Baru setelah dia tahu, bahwa dia melakukan sebuah perilaku yang tidak diangggap benar dan berniat untuk mempertanggungjawabkannya, sirnalah segala kegalauan yang dia alami dimalam itu.
Fadil mencoba memejamkan matanya lagi dengan dibarengi doa yang terurai dari mulutnya. Dan lelaplah Fadil malam itu dengan ditemani suara serangga malam yang tak jelas rupanya, karna hanya suaranya saja yang selalu terniang ditelinga tanpa memperlihatkan perwujudannya.
Bulan adalah seoarang wanita yang bisa dibilang solehah, sehari-hari dia tidak pernah lepas dari pakaian yang selalu menutupi auratnya sebagai wanita. Selain itu juga Bulan adalah seorang wanita yang hendak Fadil jadikan pendamping hidupnya baik di dunia dan akhirat.
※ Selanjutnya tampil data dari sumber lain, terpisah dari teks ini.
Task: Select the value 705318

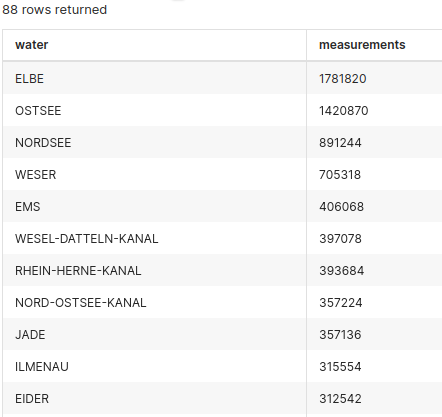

Itulah yang pernah dirangkai oleh mereka berdua selaku anak manusia yang berhak menyusun rencana walau pada kenyataannya manusia hanya bisa berencana namun tetap kehendak  Tuhanlah yang selalu dan pasti jadi kenyataan.
Fadil dan Bulan adalah lulusan salah satu pondok pesantren yang terkenal di daerah Jawa Timur sana. Dan di Pondok Pesantren itulah mereka berkenalan sampai merajut sebuah ikatan kejelasan, lambang mereka adalah  manusia yang mempunyai sisi kemanusiawian, diakui ataupun tidak.
Awalnya mereka satu sama lain tidak saling kenal, tapi lewat sebuah kegiatan pengajian yang dilaksanakan setiap sore di salah satu surau yang ada didalam bagian bangunan pesantren itu, yang dimana putra dan putri berada dalam satu tempat yang sama -alias tidak dipisahkan ruangannya-, akhirnya mereka saling mengenal.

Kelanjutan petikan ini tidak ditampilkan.